No está claro si las diferentes tarifas respondían a diferente capacidad de pago, como ha existido aquí antes que apareciera la Seguridad Social, o bien se debían a que la vida humana tenía un valor diferente según la clase social, aunque por lo que diré a continuación, más parece la segunda opción.

El Código fija indemnizaciones en caso de que el cirujano cometa un error y cause la muerte del paciente. Aquí es cuando me queda claro el valor de la vida humana. Si el paciente es un hombre libre, la indemnización consistirá en cortar la mano al cirujano, mientras que si la víctima es un esclavo la indemnización consistirá en comprar otro esclavo y regalárselo a su amo.

Cortar la mano al cirujano es, a parte de daño físico y la incapacidad, inhabilitarle para ejercer su profesión. Sin embargo, deberíamos considerarlo como una indemnización y no como una venganza. En el Código de Hammurabi se regula la Ley del talión, es decir, ojo por ojo y diente por diente. Si aplicáramos esta ley al cirujano que ha matado a un paciente, el castigo debería ser la vida, y, en cambio, el Código limita la responsabilidad a la mano, no a la vida del cirujano.

En el Código, las tarifas del cirujano son tres según la clase social y unas indemnizaciones. En los artículos siguientes se refieren al traumatólogo/osteópata. Las tarifas también varían por clase social, así la tarifa per un hombre libre será de 42 gramos de plata, por un siervo 25 gramos y por un esclavo 17 gramos. La escala es inferior en las dos primeras al cirujano e igual en el caso del esclavo.
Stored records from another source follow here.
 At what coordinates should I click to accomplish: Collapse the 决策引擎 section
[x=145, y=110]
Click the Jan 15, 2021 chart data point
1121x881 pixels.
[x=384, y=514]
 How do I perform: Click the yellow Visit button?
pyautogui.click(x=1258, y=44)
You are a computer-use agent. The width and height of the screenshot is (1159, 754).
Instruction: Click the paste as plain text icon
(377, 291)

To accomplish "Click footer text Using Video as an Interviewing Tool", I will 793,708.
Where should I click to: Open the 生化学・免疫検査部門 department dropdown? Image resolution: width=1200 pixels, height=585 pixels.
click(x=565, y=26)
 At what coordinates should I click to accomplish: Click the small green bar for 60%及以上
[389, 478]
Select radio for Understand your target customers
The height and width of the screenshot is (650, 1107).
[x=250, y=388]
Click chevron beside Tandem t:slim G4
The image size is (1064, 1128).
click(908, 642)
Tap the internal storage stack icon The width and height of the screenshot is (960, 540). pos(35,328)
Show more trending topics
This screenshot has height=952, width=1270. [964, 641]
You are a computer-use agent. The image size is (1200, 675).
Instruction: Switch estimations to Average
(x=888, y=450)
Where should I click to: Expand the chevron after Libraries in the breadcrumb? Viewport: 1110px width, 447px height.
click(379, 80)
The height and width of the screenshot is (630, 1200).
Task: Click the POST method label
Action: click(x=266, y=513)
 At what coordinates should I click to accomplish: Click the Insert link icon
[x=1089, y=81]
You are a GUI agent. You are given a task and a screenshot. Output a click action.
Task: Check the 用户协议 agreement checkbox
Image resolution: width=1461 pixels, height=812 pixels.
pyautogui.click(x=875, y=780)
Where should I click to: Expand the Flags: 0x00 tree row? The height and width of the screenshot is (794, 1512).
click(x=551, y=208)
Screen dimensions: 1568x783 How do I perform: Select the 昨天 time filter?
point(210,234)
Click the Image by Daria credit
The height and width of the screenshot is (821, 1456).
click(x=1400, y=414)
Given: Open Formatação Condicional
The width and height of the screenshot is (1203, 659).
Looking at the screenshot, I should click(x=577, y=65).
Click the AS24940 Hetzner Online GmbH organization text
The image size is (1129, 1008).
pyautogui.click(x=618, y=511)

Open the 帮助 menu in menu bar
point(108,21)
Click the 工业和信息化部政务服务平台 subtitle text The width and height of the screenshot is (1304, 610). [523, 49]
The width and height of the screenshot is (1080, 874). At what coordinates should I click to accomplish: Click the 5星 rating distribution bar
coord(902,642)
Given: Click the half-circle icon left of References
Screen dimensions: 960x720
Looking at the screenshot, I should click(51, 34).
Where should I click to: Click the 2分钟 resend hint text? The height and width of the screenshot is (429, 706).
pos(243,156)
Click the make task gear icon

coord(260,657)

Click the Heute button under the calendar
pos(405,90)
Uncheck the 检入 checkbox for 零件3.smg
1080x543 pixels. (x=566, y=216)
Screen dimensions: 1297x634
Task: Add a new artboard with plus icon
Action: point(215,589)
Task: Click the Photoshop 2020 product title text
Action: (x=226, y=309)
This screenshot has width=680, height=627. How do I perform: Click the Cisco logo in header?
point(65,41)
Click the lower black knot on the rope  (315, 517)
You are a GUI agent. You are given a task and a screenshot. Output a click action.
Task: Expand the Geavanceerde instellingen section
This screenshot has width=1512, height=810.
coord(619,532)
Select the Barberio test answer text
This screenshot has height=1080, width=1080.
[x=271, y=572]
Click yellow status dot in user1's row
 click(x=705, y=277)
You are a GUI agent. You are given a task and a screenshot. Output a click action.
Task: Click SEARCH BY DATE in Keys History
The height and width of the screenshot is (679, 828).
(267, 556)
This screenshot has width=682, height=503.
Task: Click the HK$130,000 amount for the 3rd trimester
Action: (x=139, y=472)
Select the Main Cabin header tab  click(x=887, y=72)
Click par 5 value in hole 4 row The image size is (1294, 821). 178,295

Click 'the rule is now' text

De nuevo la valoración de la vida humana. Pero la gran diferencia con el cirujano es que no hay indemnizaciones. ¿Será porque el traumatólogo no mata? Si no hay indemnizaciones, también es lógico que las tarifas sean inferiores.

Esto es lo que aporta el Código de Hammurabi en cuanto a tarifas médicas. Mi pregunta es ¿por qué no aparecen tarifas para los otros dos especialistas: el sacerdote y la bruja? Mi tesis es que el Código regula las tarifas, no solo de los médicos, sino también de otras profesiones, los costes de transporte, los servicios, incluso el precio de la cerveza, pero lo hace con la intención de facilitar el funcionamiento del mercado. Los precios son en plata y por lo tanto sirven para monetizar la economía y facilitar el comercio. Esto me hace suponer que el regulador, no quería aplicar las reglas del mercado a algunas profesiones, por ejemplo, a los sacerdotes, pues no hay ninguna tarifa en todo el Código referida a tarifas de los servicios sacerdotales. ¿Y las brujas? Bueno, la terapéutica fundamental de las brujas era la farmacopea, y según Hammurabi, no había llegado todavía el momento de regular los precios de los medicamentos.